Supplied records:

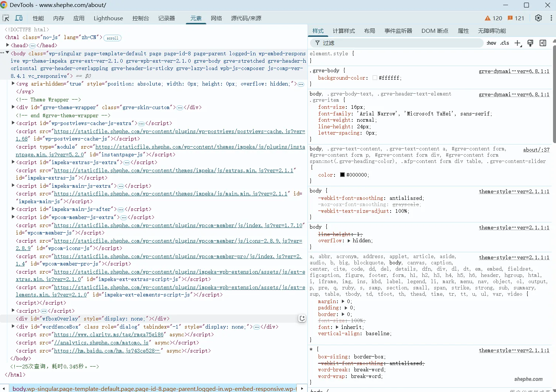Toggle the device toolbar emulation icon
The image size is (556, 392).
coord(19,18)
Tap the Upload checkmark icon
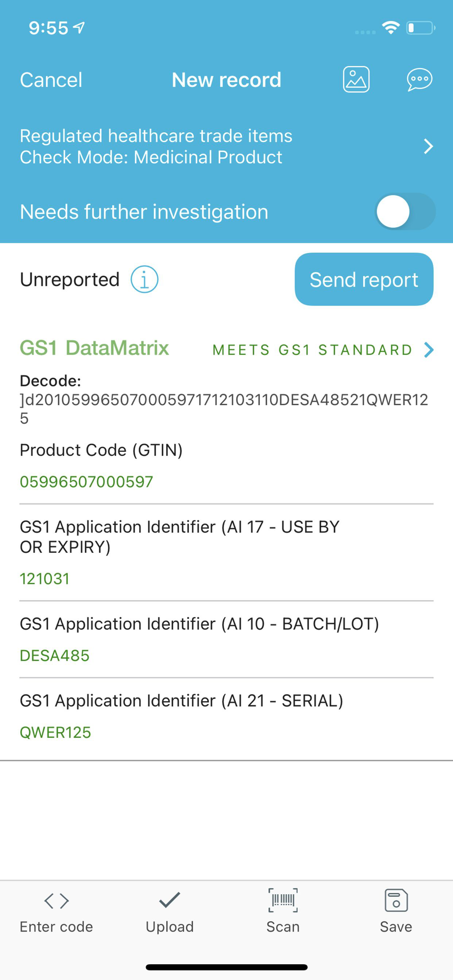The height and width of the screenshot is (980, 453). click(x=170, y=901)
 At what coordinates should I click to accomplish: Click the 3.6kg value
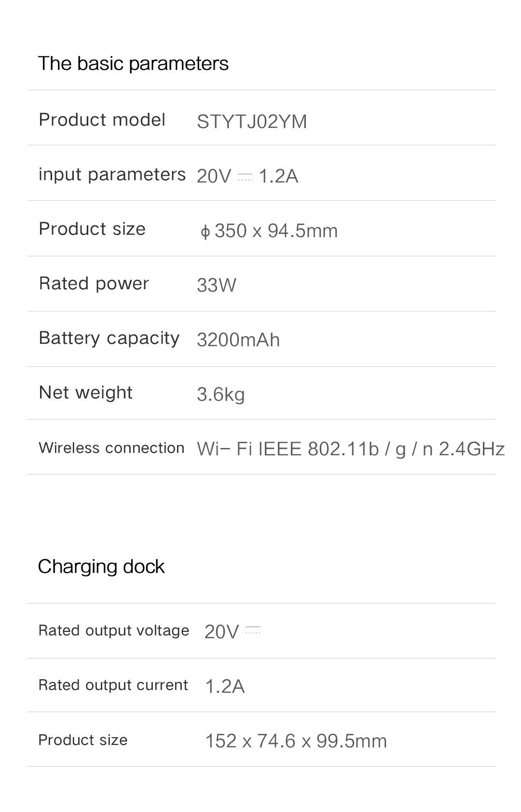tap(221, 395)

Problem:
Set the pictures aside and repeat only the lines from the one containing "At what coordinates" through the last line of the entries above, exactly as they stand.

Solution for this task:
 At what coordinates should I click to accomplish: Click the 3.6kg value
tap(221, 395)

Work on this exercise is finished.